DOCUMENTO FUENTE:
>>>>>

Anécdotas de la historia
El día que Castelar salvó la vida a Echegaray
Una carta en la Biblioteca Nacional da testimonio de la heroica intervención del republicano conservador en defensa del que sería Premio Nobel de Literatura, que fue antes diputado
Salvó la vida Los gorros colorados habían cercado el Congreso de los Diputados. Estaban bien organizados por los comandantes de la milicia federal. Su jefe en la sombra era Nicolás Estévanez, canario, muy echao’ p’alante, que había sido nombrado gobernador civil de Madrid por Pi y Margall, el número 1 del gobierno federal. Estévanez había repartido armas y colocado a sus hombres entre los milicianos. Participaban en un golpe de Estado para evitar que el Ejecutivo fuera cesado por la Asamblea Nacional. Cosas de la revolución salvadora, del mesianismo político, de los utópicos que chapotean en sangre ajena. Era 23 de abril de 1873.
Dentro del Palacio, los diputados oían las amenazas. No había Guardia Civil custodiando el edificio porque Estévanez la retiró para facilitar el golpe. Mientras, en el salón de plenos los políticos radicales, que eran mayoría en la Asamblea, discutían sobre cómo discutir lo indiscutible, que era que al frente del Gobierno de España había una banda que propiciaba el desorden para sacar del caos la hegemonía política que les permitiera imponer su proyecto político.
Fuera, un tipo con gorro frigio y un fusil Remington robado al ejército, no dejaba de gritar. El vino aguado que habían repartido en la sede de la milicia exaltaba el federalismo revolucionario de cualquiera. “¡Mueran los radicales y los monárquicos! ¡Arriba el pueblo!”, exhaló desgañitándose frente a la puerta del Congreso. Un periodista de “El Imparcial”, con amplia experiencia en cubrir altercados, le dijo: “¿Vd. no cree que también los monárquicos son pueblo?”. El federal etílico consiguió cerrar la boca un segundo. Aquello supuso una bocanada de aire fresco. “Pueblo es lo que digamos nosotros. Esos -señalando al edificio- son alimañas”, soltó repitiendo lo que había leído en el periódico de su partido. Había que matar al adversario político para que el paraíso federal pudiera hacer feliz a España.

<<<<<

Indica quién retiró a la Guardia Civil del edificio del Congreso, según el documento fuente.

MATERIAL PROPORCIONADO:
>>>>>

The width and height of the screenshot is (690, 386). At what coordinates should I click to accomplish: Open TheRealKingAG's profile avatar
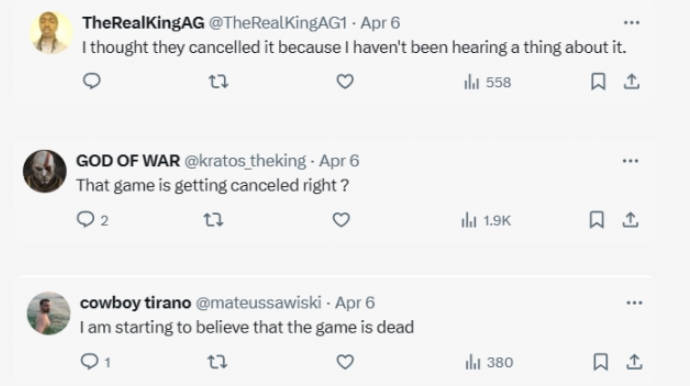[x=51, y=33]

<<<<<
>>>>>

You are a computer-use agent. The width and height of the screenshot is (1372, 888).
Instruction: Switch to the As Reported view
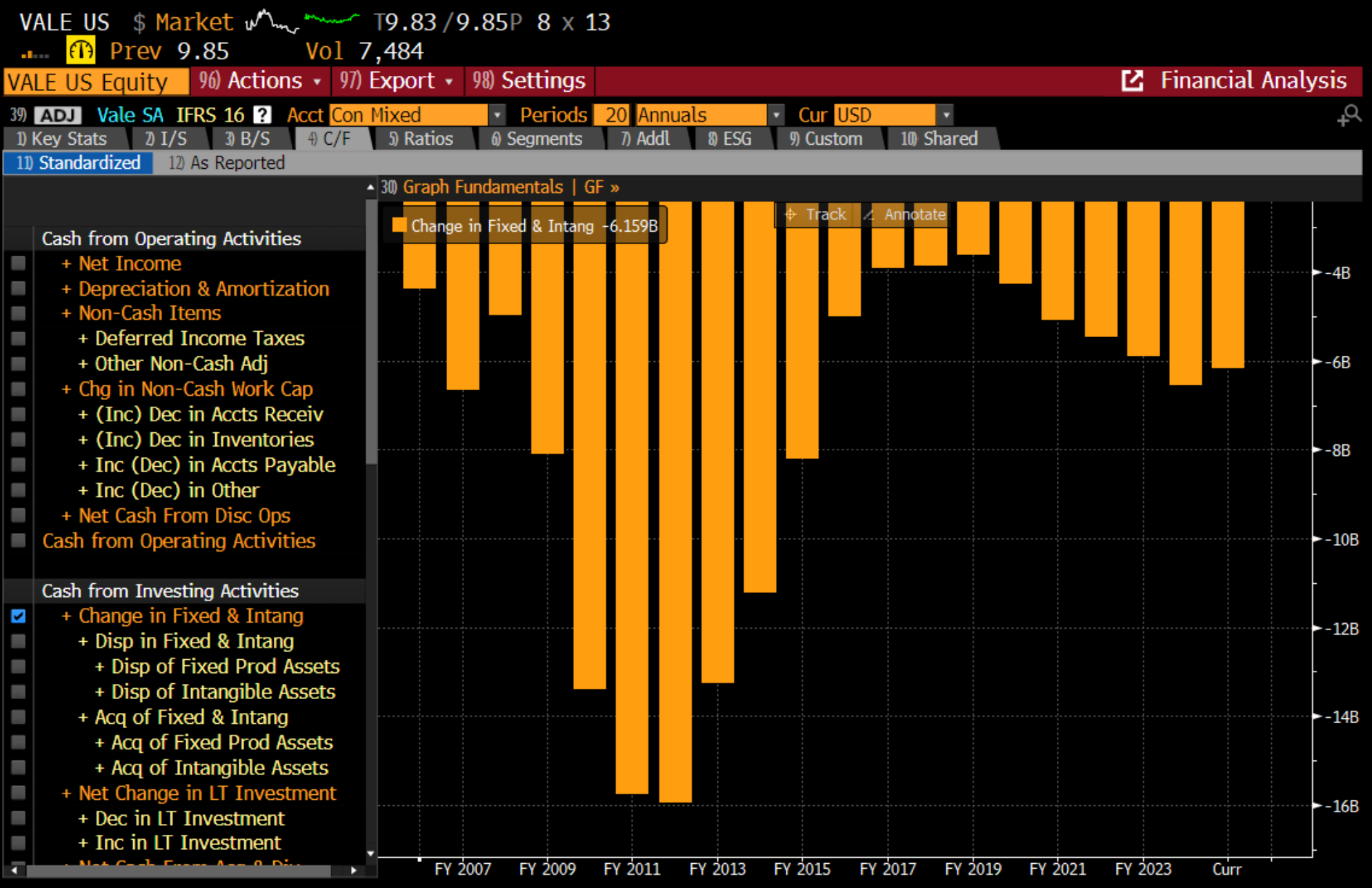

<<<<<
>>>>>

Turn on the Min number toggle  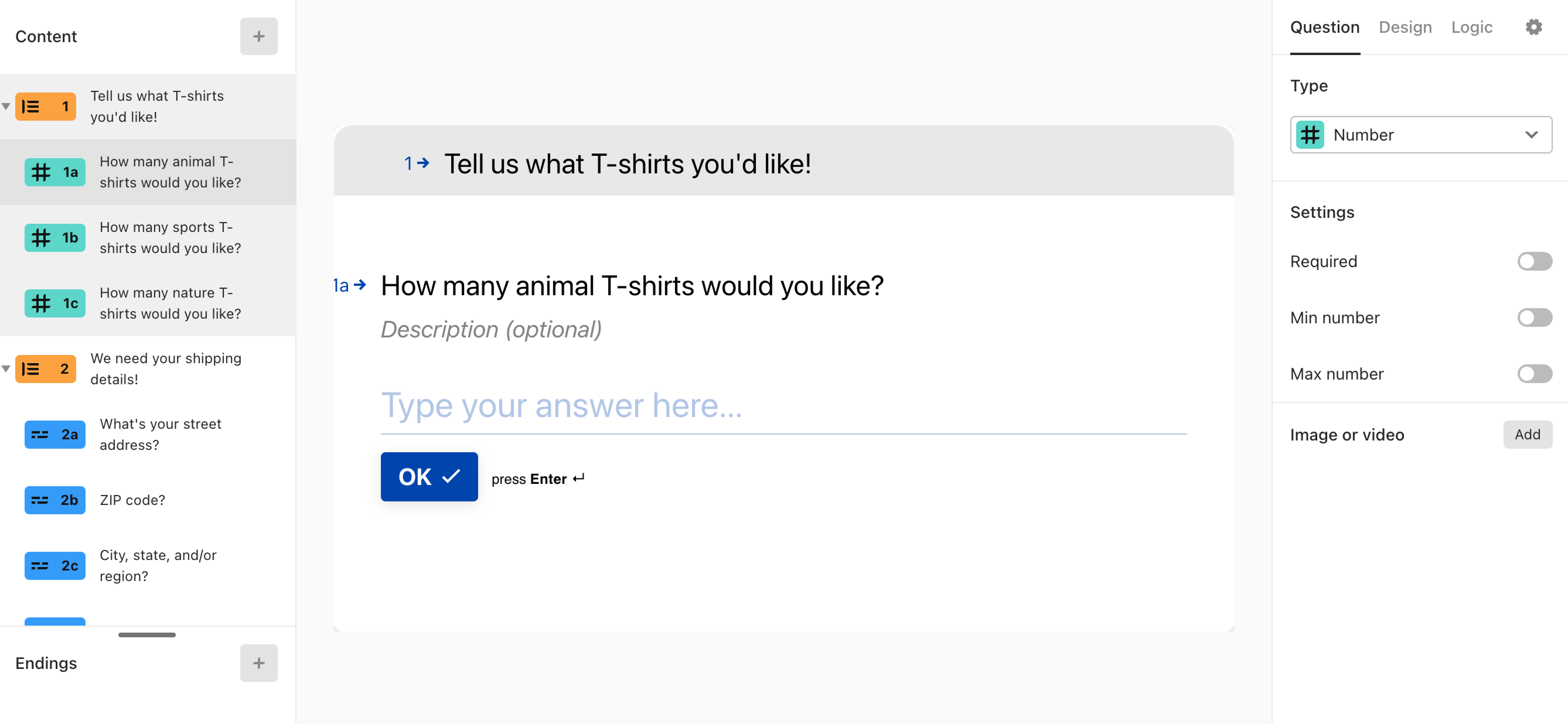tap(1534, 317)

<<<<<

SOLUCIÓN DEL PROBLEMA:
Nicolás Estévanez, gobernador civil de Madrid, la retiró para facilitar el golpe.